Your goal =
Compute how many lines in the records below contain the string "Expand" and give that number without other output.

*** Opening Records to use ***

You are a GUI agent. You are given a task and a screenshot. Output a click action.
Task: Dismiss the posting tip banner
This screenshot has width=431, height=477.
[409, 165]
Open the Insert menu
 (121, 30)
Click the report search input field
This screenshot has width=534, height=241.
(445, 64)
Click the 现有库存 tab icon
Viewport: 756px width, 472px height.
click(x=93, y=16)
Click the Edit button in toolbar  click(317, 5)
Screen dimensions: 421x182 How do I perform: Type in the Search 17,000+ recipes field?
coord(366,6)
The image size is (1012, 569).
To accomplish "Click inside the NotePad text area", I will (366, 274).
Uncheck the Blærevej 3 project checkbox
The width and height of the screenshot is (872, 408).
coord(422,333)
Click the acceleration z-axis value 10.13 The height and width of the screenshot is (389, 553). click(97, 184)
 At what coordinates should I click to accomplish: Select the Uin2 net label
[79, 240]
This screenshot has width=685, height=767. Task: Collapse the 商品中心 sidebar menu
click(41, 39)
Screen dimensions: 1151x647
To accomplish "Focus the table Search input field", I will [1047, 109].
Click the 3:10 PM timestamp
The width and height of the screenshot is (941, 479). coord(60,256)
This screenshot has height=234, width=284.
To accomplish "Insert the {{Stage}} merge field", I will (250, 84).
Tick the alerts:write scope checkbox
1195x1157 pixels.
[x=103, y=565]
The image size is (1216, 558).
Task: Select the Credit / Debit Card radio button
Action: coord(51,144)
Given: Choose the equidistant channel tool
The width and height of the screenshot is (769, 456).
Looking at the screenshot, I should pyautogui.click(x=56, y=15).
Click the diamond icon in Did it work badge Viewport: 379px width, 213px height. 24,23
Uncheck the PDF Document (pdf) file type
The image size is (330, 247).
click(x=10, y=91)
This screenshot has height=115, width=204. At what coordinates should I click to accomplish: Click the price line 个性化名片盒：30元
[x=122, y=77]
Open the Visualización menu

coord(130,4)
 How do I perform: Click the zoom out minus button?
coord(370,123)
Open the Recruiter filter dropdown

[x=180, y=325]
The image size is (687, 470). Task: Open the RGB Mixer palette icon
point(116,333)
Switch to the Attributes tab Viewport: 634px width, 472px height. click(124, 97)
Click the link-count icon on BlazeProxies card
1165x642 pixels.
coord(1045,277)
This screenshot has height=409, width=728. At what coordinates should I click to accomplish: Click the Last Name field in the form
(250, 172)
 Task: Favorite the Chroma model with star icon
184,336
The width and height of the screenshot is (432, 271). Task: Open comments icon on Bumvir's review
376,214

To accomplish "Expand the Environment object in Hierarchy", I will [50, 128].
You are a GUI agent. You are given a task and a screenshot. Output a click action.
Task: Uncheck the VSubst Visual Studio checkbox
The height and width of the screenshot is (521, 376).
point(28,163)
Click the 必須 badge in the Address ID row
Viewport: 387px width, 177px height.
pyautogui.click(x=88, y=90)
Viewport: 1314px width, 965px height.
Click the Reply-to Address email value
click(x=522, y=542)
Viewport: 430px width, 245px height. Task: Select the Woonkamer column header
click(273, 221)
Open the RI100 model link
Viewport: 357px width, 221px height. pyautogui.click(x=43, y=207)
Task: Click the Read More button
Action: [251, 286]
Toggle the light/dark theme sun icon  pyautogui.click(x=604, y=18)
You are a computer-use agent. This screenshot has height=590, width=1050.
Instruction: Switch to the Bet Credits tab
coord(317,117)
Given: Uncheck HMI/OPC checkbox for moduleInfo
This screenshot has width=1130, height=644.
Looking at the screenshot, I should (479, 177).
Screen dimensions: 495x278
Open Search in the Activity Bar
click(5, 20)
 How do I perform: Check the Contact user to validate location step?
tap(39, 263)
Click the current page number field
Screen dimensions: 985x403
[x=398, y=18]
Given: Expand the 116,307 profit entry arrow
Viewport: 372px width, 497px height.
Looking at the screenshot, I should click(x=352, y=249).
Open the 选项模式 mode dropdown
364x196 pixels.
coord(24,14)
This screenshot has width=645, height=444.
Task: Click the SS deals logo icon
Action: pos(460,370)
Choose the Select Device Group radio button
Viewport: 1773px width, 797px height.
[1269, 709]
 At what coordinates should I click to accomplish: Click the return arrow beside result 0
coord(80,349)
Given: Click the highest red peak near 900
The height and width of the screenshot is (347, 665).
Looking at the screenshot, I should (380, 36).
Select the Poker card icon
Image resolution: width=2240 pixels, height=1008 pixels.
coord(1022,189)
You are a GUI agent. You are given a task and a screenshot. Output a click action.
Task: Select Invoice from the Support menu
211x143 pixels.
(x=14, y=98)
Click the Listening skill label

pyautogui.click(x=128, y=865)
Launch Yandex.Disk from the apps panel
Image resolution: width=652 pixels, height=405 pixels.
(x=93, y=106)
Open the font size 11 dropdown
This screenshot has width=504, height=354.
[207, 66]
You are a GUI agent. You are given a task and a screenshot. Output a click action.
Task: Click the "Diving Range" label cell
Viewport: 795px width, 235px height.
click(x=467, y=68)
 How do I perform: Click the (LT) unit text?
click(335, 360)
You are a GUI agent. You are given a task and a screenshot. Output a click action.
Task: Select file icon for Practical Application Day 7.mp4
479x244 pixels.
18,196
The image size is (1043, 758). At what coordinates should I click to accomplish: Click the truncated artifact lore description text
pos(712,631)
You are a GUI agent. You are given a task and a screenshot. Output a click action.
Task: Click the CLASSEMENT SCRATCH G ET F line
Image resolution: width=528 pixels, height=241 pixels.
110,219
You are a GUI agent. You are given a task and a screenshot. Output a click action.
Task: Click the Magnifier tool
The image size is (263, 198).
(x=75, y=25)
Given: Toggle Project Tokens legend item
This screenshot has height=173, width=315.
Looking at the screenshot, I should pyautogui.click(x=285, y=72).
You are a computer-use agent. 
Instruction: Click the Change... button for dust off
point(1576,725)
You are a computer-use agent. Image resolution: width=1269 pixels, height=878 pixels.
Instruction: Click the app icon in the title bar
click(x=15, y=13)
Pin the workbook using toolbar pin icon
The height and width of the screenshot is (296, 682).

*** Closing Records to use ***

Task solution =
2